Discourse - Text segmentation
Text segmentation is
the process of dividing written
text into
meaningful units such as topics, sentences or words.
A sentence is the part of a speech or a written discourse that
has a complete and independent meaning. Sentence segmentation refers to
identifying sentences in an unstructured text. The process of sentence
segmentation is a basic step for discourse analysis. It is because, any text
stream needs to be separated into coherent sentences in order to enable
effective analysis, such as information retrieval, summarization, understanding
and translation. It is very important to first define what is meant by a
complete and independent sentence. Some researchers have defined sentence, as a
finite clause that has a complete and independent meaning [13]. The Cambridge
Encyclopedia of Languages defines a sentence as the largest unit to which
syntactic rules apply [8]
Text segmentation by topic assignments -
semantically coherent chunks of text are also similar in a topical sense.
Sentence segmentation is the problem of dividing a string of
written language into its component sentences.
Discourse usually refers to a form of written text or spoken
language used to communicate ideas or beliefs to be recognized by the
hearer/reader,
Discourse is not just a random sequence of sentences and
clauses; rather, it is a coherent, understandable text for the reader or the
hearer.
Each utterance of a discourse contributes to the communicative
import of preceding utterances, or constitutes the onset of a new unit of
meaning or action that subsequent utterances may add to.
Discourse relations are semantic relations such as causality, contrast and
temporality, that connect two textual units, typically clauses or sentences. The
textual units connected should express abstract objects such as events, actions,
facts or beliefs. They are also called arguments. There are two types of disccourse relations: (1) relations that are signaled explicitly via so called
discourse connectives (explicit relations), and (ii) relations that can be
inferred from the context without any explicit signaling (implicit
relations)
The structure of expository texts can be
characterized as a sequence of sub topical discussions that occur in the context
of a few main topic discussion.
The term repetition is a strong cohesion indicator. Repetition alone is a
very useful indicator of subtopic structure, when analyzed in terms of multiple
simultaneous information threads.
The more similar two blocks of text are, the more likely it is that the
current subtopic continues, and, conversely, if two adjacent blocks of text are
dissimilar, this implies a change in subtopic flow.
Readers of all ages must be aware of text structures if they are to be most successful (Meyer, 2003). The structure or organization of the text is the arrangement of ideas and the relationships among the ideas (Armbruster, 2004).

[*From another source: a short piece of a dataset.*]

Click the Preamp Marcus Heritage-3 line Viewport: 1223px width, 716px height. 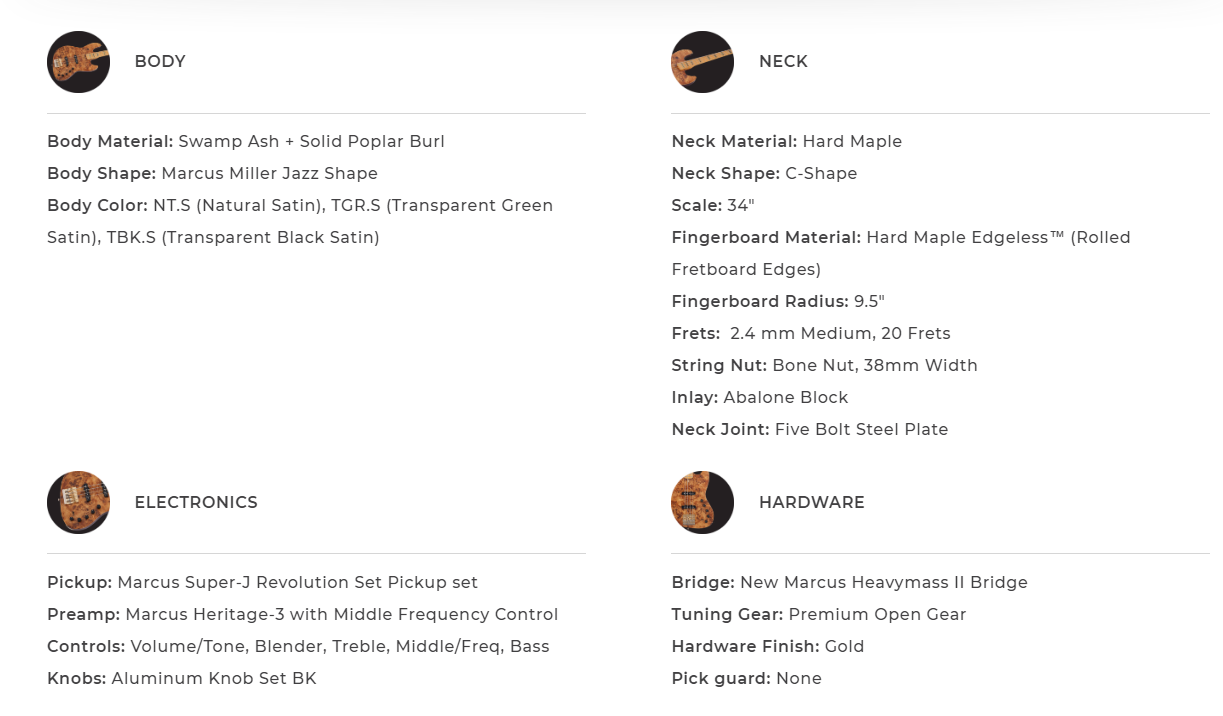(x=302, y=615)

Readers who are unaware of the text structures are at a disadvantage because they do not approach reading with any type of reading plan
(Meyer, Brandt, & Bluth, 1980). However, readers who are familiar with text structures expect the information to unfold in certain ways
(RAND Reading Study Group, 2002).
Most expository texts are structured to facilitate the study process for
prospective readers. These texts contain structural elements that help guide
students through their reading. Authors of expository texts use these structures
to arrange and connect ideas.
Carrell (1985) argued that instruction on text structure indeed has a positive effect on the students' recall protocols. Meyer (1985) stated that knowledge of the rhetorical relationship of the ideas-main idea, major ideas, and supporting details-helps readers with their comprehension of the expository texts. Reading researchers have argued that knowledge of text organization or structure is an important factor for text comprehension (see Aebersold & Field, 1997; Fletcher, 2006; Grabe, 1991, 2004, 2008; Hall, Sabey, & McClellan, 2005; Horiba, 2000; Kendeou & van den Broek, 2007; Meyer, 2003; Meyer & Poon, 2001; Snyder, 2010).
Text features can help readers locate and organize information in the text. For example, headings help introduce students to specific bits of information. Presenting information in this manner helps students hold each bit of information in their short-term memory. Students then can process it or connect it to background knowledge and store it in their longterm memory. Without headings, information would be overwhelming, making it difficult to be processed effectively.
Structural elements in expository texts vary; therefore, it is important to introduce students to the components of various texts throughout the school year. It is also important to teach and model the use of these components properly at the beginning of the school year. The recognition and use of text organization are essential processes underlying comprehension and retention. As early as the third grade, students are expected to recognize expository text structures. Meyer (1985) classified these text structures as follows:
- Description-The author describes a topic.
- Sequence-The author uses numerical or chronological order to list items or events.
- Compare/contrast-The author compares and contrasts two or more similar events, topics, or objects.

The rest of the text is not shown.